Петр молчал. Потревоженные раны болели, кружилась голова. Чтобы не упасть, он смотрел вниз. На полу капли крови.
— Мы хотим, чтобы ты понял: больше нет СССР и не будет. А тебе жить надо… Ну, я жду!
— Я ничего не скажу! Можете расстреливать…
— Заставим! — крикнул офицер. — Мы знаем, кто ты!
…В октябре трудоспособных узников вывезли в степной район на земляные работы. В большой группе молодых людей, насильно угнанных из захваченных районов, оказался и Петр Косенко.
Пасмурным утром 9 сентября 1941 года двухмоторный пассажирский самолет, за штурвалом которого сидел опытный военный летчик Евгений Смирнов, вылетел с Московского центрального аэродрома и, круто набрав высоту, взял курс на город Тихвин.

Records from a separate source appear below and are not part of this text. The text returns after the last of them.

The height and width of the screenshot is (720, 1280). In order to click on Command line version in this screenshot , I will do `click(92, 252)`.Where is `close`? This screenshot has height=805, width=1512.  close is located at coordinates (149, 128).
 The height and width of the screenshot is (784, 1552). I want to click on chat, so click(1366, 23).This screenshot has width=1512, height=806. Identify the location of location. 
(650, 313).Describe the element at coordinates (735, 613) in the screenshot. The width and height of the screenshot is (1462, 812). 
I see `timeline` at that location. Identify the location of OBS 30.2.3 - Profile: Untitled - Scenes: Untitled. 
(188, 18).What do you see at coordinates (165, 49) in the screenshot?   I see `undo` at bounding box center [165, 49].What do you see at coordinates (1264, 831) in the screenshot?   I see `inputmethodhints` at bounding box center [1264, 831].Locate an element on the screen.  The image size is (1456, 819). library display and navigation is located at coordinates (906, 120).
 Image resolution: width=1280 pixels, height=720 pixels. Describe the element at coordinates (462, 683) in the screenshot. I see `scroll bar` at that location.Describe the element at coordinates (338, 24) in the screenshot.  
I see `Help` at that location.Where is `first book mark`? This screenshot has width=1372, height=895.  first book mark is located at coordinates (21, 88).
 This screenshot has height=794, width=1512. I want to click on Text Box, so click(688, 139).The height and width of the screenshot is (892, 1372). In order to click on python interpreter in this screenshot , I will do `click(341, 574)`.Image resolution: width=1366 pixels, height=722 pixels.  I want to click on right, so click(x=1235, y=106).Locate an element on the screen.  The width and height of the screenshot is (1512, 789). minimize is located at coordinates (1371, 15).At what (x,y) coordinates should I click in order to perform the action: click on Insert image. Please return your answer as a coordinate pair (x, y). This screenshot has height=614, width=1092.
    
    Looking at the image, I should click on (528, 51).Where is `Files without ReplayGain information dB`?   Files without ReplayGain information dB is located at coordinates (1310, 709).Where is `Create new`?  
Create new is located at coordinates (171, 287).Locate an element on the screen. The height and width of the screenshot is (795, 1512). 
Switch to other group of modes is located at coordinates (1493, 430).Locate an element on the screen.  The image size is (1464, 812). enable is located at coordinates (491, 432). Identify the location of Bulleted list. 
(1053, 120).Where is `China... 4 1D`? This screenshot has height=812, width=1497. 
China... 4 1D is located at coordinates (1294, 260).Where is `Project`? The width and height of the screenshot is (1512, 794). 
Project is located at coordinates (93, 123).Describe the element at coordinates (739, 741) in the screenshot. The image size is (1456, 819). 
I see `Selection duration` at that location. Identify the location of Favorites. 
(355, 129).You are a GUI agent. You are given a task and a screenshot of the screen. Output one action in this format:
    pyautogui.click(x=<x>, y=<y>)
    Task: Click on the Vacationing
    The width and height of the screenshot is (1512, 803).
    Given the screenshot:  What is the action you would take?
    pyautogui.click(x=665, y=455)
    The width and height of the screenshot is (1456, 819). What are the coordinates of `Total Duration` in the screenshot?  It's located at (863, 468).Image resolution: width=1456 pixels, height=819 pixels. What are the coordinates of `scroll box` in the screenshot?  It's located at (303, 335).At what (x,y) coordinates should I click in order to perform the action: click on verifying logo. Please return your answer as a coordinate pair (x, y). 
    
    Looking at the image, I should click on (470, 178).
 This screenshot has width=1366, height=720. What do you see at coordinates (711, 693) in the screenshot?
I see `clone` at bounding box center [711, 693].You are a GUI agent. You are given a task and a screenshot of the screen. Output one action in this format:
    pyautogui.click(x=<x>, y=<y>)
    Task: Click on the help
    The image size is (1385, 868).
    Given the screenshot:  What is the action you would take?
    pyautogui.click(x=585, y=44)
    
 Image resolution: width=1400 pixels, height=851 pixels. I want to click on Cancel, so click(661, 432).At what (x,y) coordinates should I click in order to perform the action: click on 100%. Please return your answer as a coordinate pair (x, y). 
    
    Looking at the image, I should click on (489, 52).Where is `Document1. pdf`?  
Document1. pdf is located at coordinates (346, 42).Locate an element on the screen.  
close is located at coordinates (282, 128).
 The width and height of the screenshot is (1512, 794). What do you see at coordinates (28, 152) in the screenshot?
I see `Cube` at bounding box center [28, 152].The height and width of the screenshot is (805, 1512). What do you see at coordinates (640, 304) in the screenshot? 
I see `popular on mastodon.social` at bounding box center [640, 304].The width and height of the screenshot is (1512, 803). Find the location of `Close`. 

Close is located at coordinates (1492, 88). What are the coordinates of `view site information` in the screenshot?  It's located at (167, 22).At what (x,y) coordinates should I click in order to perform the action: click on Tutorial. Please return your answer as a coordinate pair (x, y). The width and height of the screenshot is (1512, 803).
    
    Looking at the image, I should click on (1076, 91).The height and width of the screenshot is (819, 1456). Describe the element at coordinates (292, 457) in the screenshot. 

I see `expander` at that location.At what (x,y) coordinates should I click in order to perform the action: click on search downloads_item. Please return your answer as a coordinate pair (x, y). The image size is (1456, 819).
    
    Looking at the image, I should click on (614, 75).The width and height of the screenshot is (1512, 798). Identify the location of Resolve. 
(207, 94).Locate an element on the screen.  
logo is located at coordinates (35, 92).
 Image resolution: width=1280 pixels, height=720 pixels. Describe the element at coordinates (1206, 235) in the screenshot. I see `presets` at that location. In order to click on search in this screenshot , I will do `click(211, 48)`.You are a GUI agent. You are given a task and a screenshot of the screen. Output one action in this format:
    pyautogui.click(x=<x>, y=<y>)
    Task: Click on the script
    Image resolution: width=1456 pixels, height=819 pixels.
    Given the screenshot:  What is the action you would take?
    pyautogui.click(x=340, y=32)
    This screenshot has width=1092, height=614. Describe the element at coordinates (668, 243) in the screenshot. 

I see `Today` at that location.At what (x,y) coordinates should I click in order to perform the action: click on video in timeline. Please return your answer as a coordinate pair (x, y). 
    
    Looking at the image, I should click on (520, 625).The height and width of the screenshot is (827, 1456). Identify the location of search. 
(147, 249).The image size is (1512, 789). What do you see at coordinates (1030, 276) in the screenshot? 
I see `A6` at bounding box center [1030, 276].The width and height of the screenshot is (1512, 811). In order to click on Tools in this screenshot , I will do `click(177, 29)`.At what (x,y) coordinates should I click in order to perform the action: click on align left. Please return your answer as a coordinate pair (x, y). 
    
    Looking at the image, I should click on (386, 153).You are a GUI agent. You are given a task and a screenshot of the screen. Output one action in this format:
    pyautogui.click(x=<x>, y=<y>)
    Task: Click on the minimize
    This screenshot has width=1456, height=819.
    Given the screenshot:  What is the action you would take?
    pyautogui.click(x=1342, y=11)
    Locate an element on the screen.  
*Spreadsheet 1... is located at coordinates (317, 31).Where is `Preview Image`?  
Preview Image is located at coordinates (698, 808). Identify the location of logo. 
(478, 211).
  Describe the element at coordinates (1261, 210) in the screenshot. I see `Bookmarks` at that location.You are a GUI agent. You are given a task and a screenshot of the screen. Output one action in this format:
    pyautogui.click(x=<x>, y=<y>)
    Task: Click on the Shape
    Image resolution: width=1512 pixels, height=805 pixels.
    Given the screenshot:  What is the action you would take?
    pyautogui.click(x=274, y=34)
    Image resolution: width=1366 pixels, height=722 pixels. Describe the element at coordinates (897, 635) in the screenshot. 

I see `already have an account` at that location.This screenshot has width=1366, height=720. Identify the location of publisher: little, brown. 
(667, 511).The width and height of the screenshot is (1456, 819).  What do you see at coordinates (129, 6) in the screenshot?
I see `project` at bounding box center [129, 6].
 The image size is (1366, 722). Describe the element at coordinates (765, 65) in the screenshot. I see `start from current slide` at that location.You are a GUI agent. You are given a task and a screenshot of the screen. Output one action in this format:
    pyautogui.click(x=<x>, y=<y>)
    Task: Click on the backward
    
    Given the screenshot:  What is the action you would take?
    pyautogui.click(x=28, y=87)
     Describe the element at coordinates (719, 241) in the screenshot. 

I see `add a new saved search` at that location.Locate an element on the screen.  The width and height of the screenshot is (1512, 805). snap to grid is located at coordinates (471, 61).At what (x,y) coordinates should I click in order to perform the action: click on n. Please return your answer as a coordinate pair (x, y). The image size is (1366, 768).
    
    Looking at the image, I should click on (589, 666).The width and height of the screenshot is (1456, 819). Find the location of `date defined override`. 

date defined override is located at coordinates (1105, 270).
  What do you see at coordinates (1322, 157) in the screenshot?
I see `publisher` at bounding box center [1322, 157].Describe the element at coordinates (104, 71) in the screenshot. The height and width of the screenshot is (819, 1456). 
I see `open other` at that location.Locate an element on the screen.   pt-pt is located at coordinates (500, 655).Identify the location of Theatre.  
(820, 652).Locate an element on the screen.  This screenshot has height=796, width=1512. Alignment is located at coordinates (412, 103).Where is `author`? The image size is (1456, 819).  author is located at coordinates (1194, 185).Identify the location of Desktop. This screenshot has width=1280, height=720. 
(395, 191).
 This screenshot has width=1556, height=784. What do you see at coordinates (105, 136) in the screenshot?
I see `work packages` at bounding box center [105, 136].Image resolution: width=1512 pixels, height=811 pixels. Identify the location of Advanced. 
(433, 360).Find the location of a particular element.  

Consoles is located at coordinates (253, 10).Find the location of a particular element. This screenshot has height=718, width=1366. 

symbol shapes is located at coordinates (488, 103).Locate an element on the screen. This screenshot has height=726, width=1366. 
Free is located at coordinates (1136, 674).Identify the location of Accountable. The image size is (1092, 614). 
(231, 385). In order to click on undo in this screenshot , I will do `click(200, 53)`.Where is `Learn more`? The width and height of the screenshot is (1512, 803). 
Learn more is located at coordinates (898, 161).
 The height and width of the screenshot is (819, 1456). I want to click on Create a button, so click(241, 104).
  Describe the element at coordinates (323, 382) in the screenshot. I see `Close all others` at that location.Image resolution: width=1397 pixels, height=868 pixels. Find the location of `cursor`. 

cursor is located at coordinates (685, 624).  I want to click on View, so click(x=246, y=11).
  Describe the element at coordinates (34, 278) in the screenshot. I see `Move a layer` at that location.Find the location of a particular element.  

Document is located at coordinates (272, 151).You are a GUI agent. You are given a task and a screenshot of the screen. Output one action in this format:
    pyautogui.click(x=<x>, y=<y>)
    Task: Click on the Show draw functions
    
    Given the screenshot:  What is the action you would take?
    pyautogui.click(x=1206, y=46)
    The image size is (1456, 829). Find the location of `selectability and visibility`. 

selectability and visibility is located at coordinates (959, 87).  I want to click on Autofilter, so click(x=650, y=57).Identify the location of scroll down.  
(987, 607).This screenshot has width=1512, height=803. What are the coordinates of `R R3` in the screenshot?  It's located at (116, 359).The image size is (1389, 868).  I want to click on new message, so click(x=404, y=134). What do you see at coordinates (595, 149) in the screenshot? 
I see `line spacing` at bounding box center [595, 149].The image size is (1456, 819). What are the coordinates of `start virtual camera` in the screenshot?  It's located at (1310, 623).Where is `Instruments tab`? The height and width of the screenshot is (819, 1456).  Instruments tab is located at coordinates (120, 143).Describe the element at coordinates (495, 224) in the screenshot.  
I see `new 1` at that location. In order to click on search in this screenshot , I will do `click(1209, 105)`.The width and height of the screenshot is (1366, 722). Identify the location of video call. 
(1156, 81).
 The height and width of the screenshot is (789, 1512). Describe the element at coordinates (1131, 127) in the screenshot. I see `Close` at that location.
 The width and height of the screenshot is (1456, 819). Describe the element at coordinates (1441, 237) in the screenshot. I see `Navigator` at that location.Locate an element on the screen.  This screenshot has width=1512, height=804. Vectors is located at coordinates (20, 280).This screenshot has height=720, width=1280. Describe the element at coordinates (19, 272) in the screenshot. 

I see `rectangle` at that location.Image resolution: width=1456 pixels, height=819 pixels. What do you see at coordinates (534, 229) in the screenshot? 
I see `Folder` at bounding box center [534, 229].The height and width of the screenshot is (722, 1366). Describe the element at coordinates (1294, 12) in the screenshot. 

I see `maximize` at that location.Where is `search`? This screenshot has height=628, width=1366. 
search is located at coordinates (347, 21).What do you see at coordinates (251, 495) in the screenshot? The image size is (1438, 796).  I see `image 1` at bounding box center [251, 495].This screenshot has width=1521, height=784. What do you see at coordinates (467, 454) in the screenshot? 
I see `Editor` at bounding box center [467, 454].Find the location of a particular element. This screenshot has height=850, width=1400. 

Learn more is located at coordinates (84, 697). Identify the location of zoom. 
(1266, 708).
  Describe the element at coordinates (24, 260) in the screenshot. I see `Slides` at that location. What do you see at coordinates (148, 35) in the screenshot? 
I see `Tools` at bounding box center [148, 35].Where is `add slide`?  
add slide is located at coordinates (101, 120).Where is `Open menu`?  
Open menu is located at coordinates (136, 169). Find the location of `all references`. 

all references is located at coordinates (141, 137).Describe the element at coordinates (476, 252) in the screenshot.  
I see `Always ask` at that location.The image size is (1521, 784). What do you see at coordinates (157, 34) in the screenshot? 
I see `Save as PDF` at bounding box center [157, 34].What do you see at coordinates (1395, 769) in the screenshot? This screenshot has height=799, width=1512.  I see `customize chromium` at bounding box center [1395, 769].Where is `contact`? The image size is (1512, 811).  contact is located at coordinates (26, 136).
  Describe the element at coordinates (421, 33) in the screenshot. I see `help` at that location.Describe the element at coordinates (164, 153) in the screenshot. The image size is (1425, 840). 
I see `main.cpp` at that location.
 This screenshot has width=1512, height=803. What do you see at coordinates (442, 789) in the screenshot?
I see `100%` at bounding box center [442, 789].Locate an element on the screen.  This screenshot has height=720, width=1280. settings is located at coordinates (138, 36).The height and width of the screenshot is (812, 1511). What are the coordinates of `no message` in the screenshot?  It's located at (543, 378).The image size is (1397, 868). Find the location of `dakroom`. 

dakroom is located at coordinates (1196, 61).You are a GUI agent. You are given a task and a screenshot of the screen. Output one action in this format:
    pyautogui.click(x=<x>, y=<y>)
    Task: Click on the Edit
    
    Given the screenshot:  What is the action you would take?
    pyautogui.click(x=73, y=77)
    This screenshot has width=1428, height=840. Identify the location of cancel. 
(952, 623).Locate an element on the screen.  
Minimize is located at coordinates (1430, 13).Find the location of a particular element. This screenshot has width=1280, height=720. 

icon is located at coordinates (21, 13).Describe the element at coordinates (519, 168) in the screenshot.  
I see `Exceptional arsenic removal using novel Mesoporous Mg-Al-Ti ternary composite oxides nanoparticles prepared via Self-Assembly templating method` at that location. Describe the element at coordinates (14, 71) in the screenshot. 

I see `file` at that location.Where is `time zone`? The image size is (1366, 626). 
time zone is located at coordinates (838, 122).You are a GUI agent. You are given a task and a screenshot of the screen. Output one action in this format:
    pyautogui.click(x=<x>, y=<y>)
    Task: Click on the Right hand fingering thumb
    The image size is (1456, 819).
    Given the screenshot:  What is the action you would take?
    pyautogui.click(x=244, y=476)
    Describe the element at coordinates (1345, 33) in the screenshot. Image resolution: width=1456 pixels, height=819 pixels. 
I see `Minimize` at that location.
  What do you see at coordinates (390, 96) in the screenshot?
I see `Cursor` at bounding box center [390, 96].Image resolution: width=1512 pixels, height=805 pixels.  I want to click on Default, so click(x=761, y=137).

Просторный салон разделен перегородкой на две части. Ближе к пилотской кабине в мягких креслах вокруг продолговатого низкого стола вместе с Жуковым сидели генерал-лейтенант Хозин и генерал-майор Федюнинский, которых Георгий Константинович взял с собой по совету Верховного Главнокомандующего для помощи и на случай замены некоторых генералов на Ленинградском фронте. И Хозина и Федюнинского он знал как способных командиров, обладающих широким военным кругозором и отличившихся в сражениях еще при совместной службе. Здесь же был генерал-майор Кокорев, должность которого так и называлась — «для особых поручений», а сказать проще — старший адъютант.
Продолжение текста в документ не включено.